On Thu, Nov 28, 2019 at 3:24 PM Gordan Bobic <gordan.bobic@gmail.com> wrote:
> I would be very interested to see some tests data on unalighed access cost on various aarch64 chips. On various 32-bit ARM chips (including those >= ARMv6) the unaligned access performance hit was quite dramatic.
I wonder if the unaligned access could ever end up costing more than
the instruction decoding overhead for implementing multi-byte access
via single-byte operations. (In the past, when unaligned access could
have been supported by an interrupt to the operating system, like
Digital UNIX on the Alpha, I could easily believe it. But, now we are
talking about hardware-supported unaligned access.)
Last time I measured it, the difference was somewhere in the region of 20x slower on ARMv5 (between auto-alignment fixup in the kernel enabled and disabled for code that does unaligned access).
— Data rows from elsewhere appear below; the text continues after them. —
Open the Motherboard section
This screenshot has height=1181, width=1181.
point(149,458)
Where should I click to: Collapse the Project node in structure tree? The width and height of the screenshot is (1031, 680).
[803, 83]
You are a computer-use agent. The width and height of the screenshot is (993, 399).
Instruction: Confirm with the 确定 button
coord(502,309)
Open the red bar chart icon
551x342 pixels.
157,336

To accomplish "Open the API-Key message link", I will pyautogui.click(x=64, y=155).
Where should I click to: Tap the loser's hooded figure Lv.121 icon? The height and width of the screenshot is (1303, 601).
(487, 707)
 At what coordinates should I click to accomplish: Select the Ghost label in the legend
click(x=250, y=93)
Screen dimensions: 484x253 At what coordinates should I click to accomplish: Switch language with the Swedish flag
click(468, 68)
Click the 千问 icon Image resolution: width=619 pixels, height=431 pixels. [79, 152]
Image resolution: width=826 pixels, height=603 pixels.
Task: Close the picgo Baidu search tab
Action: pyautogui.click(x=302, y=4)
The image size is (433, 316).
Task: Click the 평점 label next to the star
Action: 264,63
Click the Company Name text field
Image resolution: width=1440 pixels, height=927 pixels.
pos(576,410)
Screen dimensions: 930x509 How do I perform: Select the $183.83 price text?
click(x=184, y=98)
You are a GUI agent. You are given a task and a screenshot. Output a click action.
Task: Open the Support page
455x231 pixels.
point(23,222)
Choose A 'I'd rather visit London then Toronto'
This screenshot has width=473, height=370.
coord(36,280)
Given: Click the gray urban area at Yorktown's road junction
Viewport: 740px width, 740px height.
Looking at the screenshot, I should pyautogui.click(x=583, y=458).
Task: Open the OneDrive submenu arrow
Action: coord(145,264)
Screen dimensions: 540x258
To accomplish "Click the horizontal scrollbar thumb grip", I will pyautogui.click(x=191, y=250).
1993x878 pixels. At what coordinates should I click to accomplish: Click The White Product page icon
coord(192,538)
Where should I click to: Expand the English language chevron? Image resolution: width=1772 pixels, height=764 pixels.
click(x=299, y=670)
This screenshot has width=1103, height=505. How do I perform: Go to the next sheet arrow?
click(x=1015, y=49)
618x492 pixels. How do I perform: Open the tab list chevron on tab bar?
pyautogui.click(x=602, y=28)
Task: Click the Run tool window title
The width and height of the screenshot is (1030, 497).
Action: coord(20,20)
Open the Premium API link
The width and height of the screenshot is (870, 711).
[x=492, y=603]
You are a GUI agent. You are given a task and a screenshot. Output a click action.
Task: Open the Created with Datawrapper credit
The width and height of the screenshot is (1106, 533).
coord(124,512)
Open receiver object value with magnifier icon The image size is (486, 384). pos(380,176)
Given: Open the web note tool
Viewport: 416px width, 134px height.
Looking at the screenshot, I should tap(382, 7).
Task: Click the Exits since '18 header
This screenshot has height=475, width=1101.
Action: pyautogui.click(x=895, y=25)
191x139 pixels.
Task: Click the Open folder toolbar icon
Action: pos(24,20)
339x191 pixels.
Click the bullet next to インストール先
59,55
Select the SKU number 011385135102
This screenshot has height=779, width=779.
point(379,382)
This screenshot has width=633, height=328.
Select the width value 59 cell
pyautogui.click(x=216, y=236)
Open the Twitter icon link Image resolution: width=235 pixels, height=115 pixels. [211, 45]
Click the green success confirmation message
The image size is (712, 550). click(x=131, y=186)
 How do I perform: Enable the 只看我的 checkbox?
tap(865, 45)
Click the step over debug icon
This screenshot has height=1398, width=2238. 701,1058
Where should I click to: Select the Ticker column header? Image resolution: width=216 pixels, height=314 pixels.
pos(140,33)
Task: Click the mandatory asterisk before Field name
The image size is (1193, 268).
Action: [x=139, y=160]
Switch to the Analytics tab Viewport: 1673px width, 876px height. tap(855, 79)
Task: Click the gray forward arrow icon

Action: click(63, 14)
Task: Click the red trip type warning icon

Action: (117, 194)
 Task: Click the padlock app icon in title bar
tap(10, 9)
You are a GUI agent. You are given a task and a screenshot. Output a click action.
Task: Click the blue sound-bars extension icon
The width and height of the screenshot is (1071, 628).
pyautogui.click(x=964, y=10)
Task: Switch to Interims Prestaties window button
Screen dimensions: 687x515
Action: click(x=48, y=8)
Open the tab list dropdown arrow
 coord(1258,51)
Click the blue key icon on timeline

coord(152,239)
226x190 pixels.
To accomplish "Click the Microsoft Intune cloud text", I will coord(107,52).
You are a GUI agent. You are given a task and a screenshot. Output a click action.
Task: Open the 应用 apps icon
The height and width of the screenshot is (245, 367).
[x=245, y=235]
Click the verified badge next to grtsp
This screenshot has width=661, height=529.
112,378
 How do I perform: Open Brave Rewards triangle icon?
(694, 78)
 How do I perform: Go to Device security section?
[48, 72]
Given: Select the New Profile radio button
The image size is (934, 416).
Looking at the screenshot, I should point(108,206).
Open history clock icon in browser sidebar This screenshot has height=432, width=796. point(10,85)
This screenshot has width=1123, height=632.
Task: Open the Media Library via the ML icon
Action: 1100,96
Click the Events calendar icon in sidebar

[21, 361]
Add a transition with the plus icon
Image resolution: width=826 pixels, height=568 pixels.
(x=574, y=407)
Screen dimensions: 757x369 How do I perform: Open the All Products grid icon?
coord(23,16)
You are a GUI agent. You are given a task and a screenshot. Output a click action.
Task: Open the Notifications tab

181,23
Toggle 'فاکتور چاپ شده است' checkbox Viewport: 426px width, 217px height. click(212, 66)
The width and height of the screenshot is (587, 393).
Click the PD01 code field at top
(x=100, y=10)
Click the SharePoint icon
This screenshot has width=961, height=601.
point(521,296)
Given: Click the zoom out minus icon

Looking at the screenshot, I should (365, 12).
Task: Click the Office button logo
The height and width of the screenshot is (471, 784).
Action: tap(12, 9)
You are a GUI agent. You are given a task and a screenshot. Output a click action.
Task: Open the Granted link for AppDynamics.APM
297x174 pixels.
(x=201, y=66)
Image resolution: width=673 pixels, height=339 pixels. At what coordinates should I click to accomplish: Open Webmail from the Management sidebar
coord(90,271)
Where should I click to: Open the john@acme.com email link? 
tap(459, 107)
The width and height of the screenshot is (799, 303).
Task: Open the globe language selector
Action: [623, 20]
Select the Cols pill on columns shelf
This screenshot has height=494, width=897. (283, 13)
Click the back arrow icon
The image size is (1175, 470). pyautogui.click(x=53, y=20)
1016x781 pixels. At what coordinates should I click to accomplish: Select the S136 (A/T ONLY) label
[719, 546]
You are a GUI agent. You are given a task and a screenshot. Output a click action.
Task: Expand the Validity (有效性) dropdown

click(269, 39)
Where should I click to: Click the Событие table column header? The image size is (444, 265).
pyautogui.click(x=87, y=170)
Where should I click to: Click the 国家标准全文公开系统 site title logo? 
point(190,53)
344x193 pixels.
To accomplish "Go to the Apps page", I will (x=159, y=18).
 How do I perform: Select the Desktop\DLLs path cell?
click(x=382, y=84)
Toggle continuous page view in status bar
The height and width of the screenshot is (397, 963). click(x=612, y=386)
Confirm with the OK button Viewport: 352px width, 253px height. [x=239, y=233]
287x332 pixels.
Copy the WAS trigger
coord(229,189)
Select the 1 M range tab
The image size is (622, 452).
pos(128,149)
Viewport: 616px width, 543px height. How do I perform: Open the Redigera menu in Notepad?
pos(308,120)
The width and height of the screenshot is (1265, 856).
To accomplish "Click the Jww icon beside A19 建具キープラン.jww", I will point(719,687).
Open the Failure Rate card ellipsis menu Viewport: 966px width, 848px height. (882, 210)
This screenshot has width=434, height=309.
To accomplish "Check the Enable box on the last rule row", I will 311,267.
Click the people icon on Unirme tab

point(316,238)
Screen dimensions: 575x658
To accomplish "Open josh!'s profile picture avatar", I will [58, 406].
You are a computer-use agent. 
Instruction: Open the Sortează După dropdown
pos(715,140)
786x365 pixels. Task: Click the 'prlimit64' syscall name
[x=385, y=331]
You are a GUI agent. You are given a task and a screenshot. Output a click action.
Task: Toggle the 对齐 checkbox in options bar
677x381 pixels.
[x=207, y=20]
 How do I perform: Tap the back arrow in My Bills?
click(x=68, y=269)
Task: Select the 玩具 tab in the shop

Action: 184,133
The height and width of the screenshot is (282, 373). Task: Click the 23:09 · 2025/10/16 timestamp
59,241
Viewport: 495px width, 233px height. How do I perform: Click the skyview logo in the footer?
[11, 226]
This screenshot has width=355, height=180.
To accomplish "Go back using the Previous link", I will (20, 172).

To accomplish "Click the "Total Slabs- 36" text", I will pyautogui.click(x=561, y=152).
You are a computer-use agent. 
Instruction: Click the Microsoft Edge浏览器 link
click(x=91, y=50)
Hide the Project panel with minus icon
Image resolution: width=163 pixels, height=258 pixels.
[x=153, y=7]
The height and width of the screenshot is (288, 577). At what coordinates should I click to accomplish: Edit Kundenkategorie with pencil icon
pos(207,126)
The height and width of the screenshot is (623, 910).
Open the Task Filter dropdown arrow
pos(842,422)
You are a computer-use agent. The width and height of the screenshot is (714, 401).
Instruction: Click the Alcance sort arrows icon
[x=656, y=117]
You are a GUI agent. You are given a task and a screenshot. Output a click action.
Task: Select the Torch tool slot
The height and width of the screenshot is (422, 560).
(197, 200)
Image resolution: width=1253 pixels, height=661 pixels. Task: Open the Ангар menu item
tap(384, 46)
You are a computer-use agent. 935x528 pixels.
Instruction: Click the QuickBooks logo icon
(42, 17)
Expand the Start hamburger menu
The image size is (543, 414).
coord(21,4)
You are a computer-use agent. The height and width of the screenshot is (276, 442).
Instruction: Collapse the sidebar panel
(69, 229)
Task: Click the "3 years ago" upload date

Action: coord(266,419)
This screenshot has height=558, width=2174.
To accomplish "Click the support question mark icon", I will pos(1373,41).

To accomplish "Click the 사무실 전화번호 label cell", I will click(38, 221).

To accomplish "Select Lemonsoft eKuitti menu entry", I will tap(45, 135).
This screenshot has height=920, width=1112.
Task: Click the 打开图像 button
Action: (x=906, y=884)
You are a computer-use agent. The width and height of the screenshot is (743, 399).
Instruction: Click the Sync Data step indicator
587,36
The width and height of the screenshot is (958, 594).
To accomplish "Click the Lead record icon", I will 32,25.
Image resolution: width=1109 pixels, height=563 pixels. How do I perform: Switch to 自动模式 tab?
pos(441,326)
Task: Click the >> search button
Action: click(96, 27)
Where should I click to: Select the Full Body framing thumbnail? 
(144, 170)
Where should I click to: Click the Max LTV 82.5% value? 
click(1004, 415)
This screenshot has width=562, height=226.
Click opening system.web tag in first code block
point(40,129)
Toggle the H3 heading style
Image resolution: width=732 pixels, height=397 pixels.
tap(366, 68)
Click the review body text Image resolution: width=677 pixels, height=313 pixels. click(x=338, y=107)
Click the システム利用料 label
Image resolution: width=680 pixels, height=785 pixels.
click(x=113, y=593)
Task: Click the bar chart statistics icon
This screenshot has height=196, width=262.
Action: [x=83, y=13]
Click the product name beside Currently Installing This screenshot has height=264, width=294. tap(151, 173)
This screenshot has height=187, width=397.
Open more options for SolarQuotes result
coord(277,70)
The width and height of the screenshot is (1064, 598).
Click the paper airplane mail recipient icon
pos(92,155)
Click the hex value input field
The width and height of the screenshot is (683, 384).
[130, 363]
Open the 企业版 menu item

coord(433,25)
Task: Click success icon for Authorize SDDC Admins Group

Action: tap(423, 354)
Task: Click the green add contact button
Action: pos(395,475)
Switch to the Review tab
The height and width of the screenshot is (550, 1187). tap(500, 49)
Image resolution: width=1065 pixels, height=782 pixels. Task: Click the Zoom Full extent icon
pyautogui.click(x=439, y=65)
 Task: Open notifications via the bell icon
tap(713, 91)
Obviously, the code that does unaligned access with the auto-fixup disabled would just read/write garbage, with tragic consequences in some cases. One of the reasons I stopped using ext4, for example, is because when I started working on ARM32, I discovered that fsck.ext4 is guilty of loading fs blocks into char[4096], and being char this array is byte aligned. Unfortunately, it would then go on to cast this into a struct with a bigger alignment requirement. The rest you can probably imagine.
Most developers are not even aware that this kind of a problem exists because they only ever wrote code that runs on platforms that have transparent alignment fixup like x86, so the worst case scenario is that it runs slower rather than resulting in outright data corruption.
IIRC Intel compiler's 16-byte align option effectively makes every array definition happen as if it were pragma aligned to 16 bytes explicitly, this avoiding the problem. Of course, that doesn't help on any platform other than x86, and there it's main purpose is for optimizing auto-vectorization of loops that operate on such arrays.